The company said that, by normalising edge data across different devices and protocols, and delivering that data through Google Pub/Sub’s central access point, the Candi/Google solution could reduce the cost and workload for providers of third-party software and services to compete in the IoT marketplace.

It added that companies that specialise in business intelligence, analytics, operations, and systems management could also deploy scalable products faster, without having to tackle the challenges of device-level communications or edge-to-cloud connectivity, which is managed by Candi’s software.

This is initially targeted at smart buildings, where data from equipment and sensors can improve operating efficiency. Legacy equipment and next-generation devices using BACnet, ZigBee, Modbus, IP/Wi-Fi, Z-Wave, powerline, and other protocols are all supported. End-to-end reference designs include sensor kits based on use cases such as energy monitoring, submetering, BMS and HVAC equipment monitoring, and thermostat and lighting control.

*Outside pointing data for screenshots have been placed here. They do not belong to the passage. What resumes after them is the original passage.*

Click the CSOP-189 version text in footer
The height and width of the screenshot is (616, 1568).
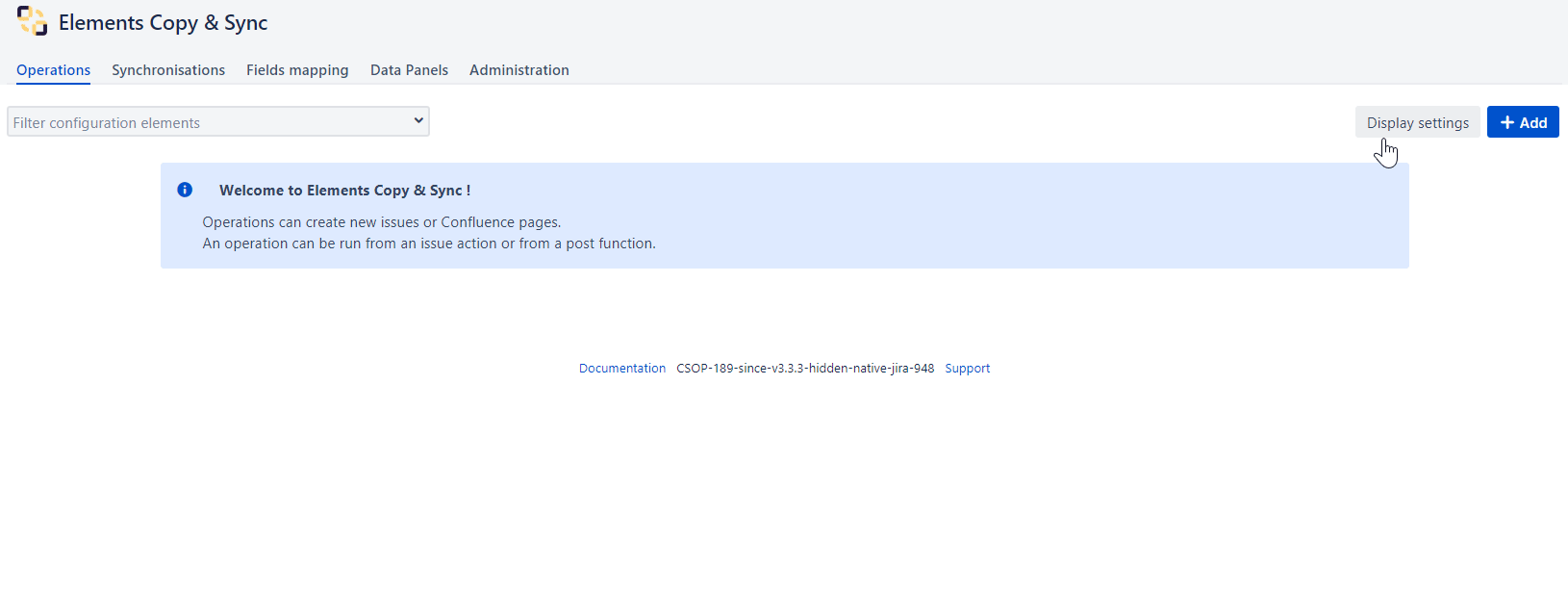pos(805,369)
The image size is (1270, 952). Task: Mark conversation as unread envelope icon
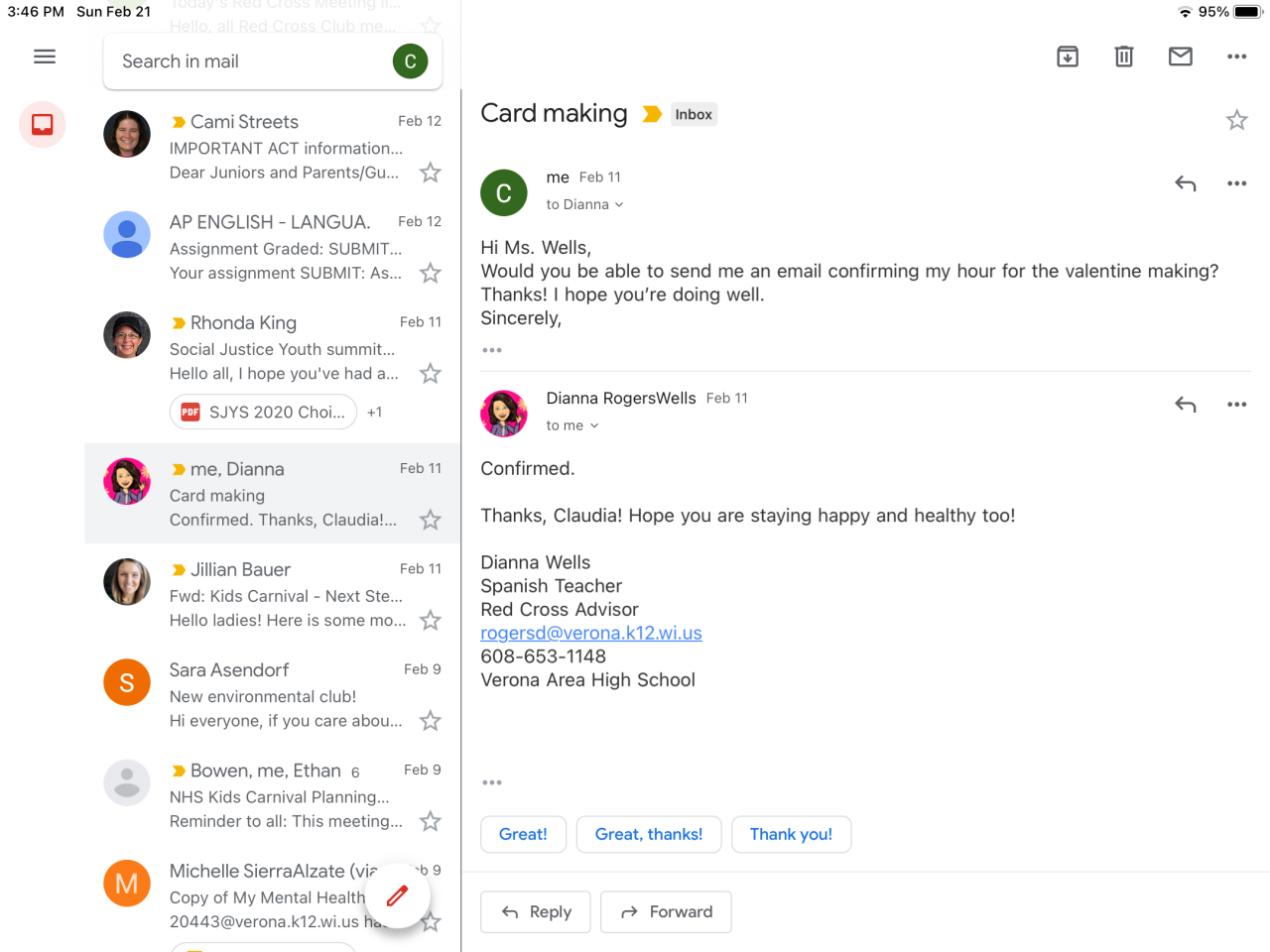[1181, 57]
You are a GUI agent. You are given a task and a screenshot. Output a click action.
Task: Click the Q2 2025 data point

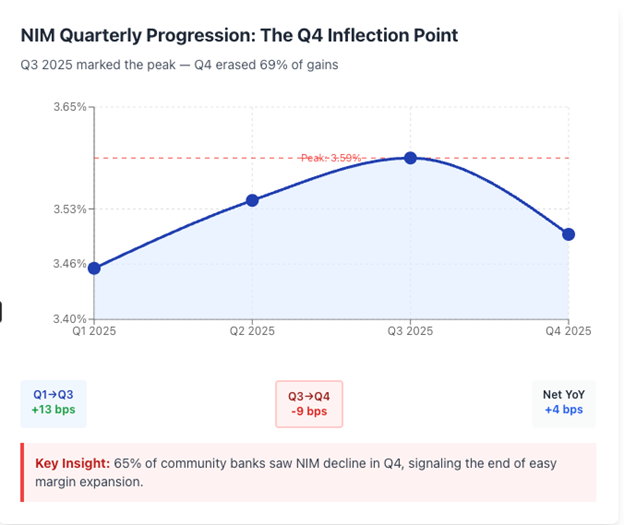click(x=252, y=200)
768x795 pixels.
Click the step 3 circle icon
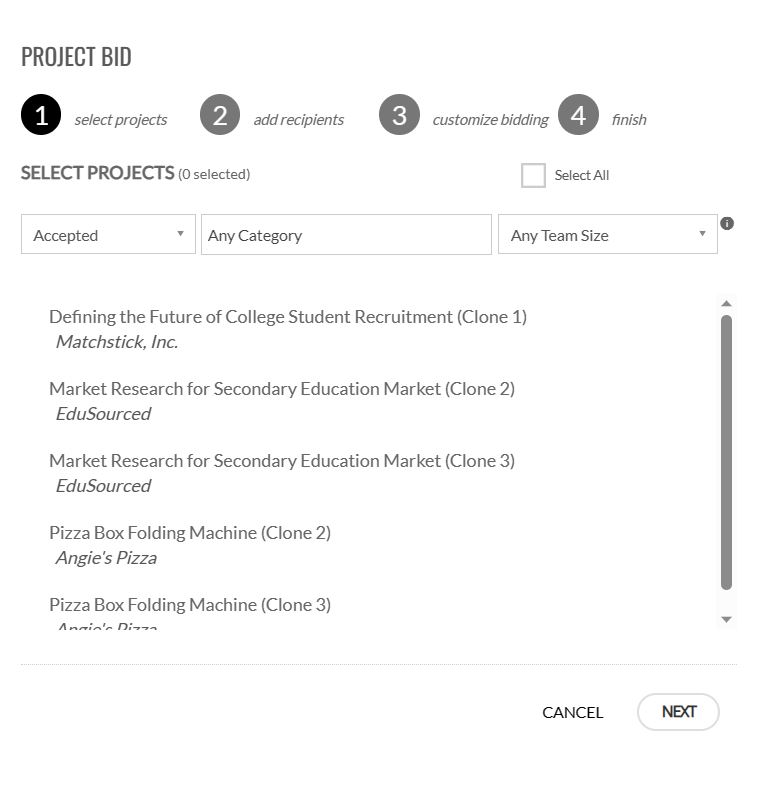(x=399, y=115)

Read more: Survey: Facilities managers look to IoT for building performance boost

Gateways and analytics

At the edge, Candi-powered gateways – by Advantech, Logic Supply, Systech and others – will use PowerTools software to manage devices and normalise data. The gateways link to Google Cloud Platform, where Google Pub/Sub acts as the central access point for any IoT app or service to authenticate and connect to the devices and data. Google Cloud and software partners such as Leverege and Altair, for example, provide analytics, data visualisation, and business intelligence software to help facilities professionals, for example, monitor and manage building performance.

“We’re accelerating IoT market growth through our collaboration with Google Cloud by simplifying complex connections to devices and data,” said Steve Raschke, CEO of Candi. “Google Cloud Platform gives our customers a more secure, centralised channel for effortless access to their data, a pre-integrated suite of world-class analytics tools, and the solid foundation of Google’s global infrastructure.”